Враги креста - страница 5



Н.А. Бердяев вменял церковной эмиграции в вину ее деятельность за рубежом, дескать, сие развязывало руки палачам Церкви в России. Философ не прав: большевистская секира лежала при корне Церкви как программа для созидания безрелигиозного муравейника. Ирод умертвил тысячи младенцев, узнав о рождении Христа, Который вместе с родителями бежал в страну фараонов. Он же казнил стражей, проворонивших апостола Петра, который ускользнул из охраняемого ими острога. Ирод убил и Захарию между жертвенником и храмом в отместку за исчезновение мальчика Иоанна Предтечи с Елизаветой. Падает на Христа или на его пламенного ученика ответственность за преступления четвертовластника? Церковь говорит: нет (правило 13 св. Петра, архиепископа Александрийского).

Упреки, адресуемые православной эмиграции, Н.А. Бердяев мог бы с неменьшим успехом применить к себе; но кто поверит, будто выпускаемые им за кордоном философские труды – причина ареста и пребывания в концлагере таких мыслителей, как А. Лосев, о. Павел Флоренский? Не бросил ли Н.А. Бердяев читательскую паству на Родине? Не перестал ли он в результате насильственного выдворения из России быть любомудром? И разве это относится лишь к сочинителям метафизических опусов? Ни русская культура (вспомним хотя бы И. Бунина, В. Набокова), ни Русская Церковь в изгнании не только не утратили духовную связь с Родиной, но, очутившись в диаспоре, поскольку отшатнулись от антихристианского обличья социалистической революции, лишь за границей, на свободе могли продолжить традиции подлинно духовной жизни, накапливая среди тягот, унизительной нужды, отчужденности творческие силы для грядущего национально-культурного возрождения России, где была запущена религиозно-философская и научная мысль, а мастера культуры вкупе с рабочим классом маршировали в утопический рай. Что приключилось с теми православными, которые остались в атеистическом пекле? Одни ушли глубоко в катакомбы, другие приняли мученическую кончину, наотрез отказавшись сотрудничать с властью тьмы и казенной Церковью, третьи во главе с митрополитом Сергием, экс-обновленцем, вступили в сговор с режимом, укреплявшим престол сатаны. Печально знаменитая «декларация» митрополита Сергия была «пережитком старой психологии, совершенно негодной для нашей эпохи, психологии слабости и дурной, замкнутой в себе и своем, психологии, рассчитывающей на внешнюю помощь государственной власти»>3 (Путь, №1, Париж, 1925, с.5)

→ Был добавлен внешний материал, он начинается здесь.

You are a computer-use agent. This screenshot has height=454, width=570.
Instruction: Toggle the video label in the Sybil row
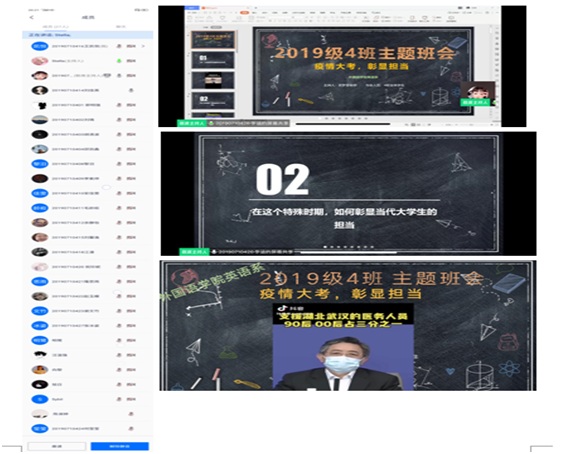[131, 399]
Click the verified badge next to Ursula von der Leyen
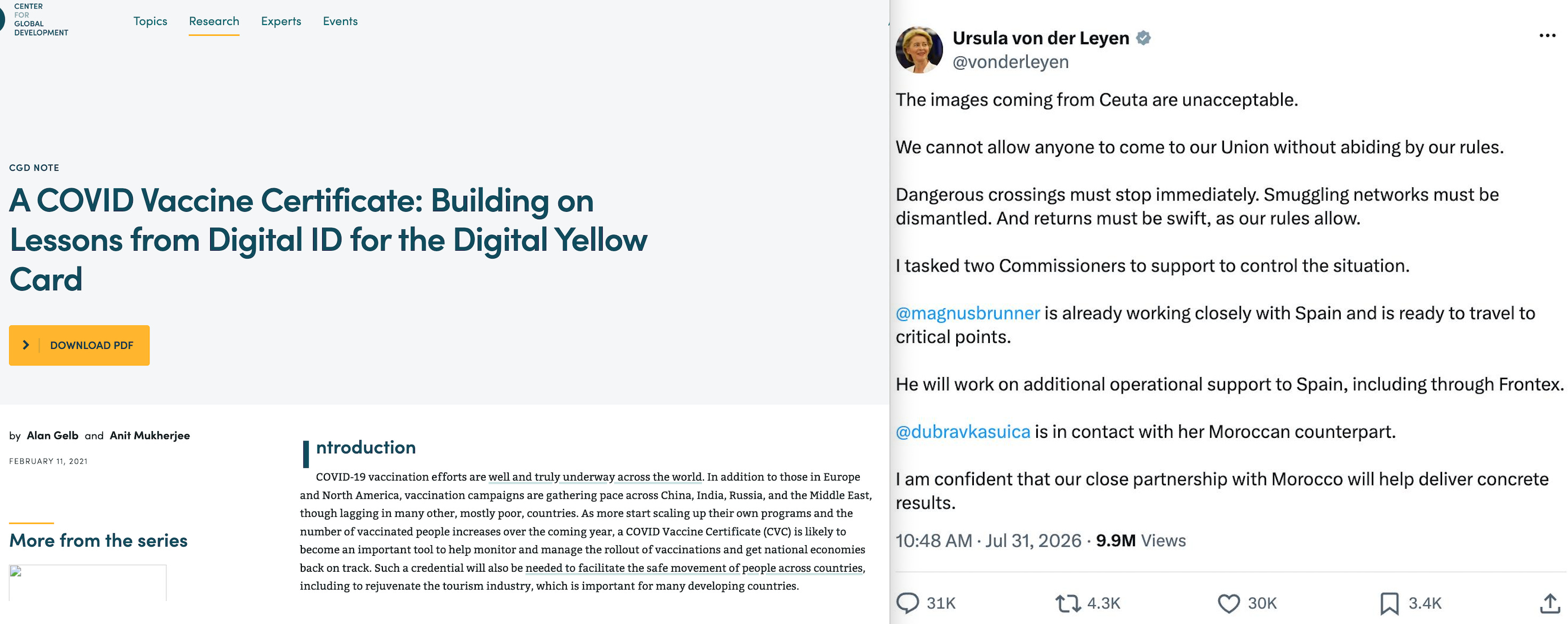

Плодами «конкордата» коммунистов и сергиан почти семьдесят лет питалась мировая общественность, не желая прислушаться к крикам о том, что плоды отравлены. В Россию «из-за рубежа доносился обличительный глас ее архипастырей, окормлявших многомиллионное русское рассеяние», ‒ признавал митрополит МП Санкт-Петербургский и Ладожский Иоанн («Советская Россия», 10 октября 1992). Принципиальный противник русской церковной эмиграции Г.П. Федотов еще в тридцатые годы констатировал: «митрополит Сергей создал традицию лжи, которой, к счастью для России, не выдержала русская церковная совесть». От коллаборанта в омофоре оторвались многие самые крепкие и стойкие борцы за веру. Отрицая наличие гонений на религию в совдепии, князья Московской Патриархии «допустили клевету на мучеников, проливающих свою кровь за Христа, утверждая, что все они караются за политические преступления». «Они думали спасать Церковь» таким способом, ибо «больше всего на свете боялись мученических венцов и не могли вынести тяжести разрыва с государством» (Г.П. Федотов, «Судьба и грехи России», т.1, СПб., 1991, с. 193,224).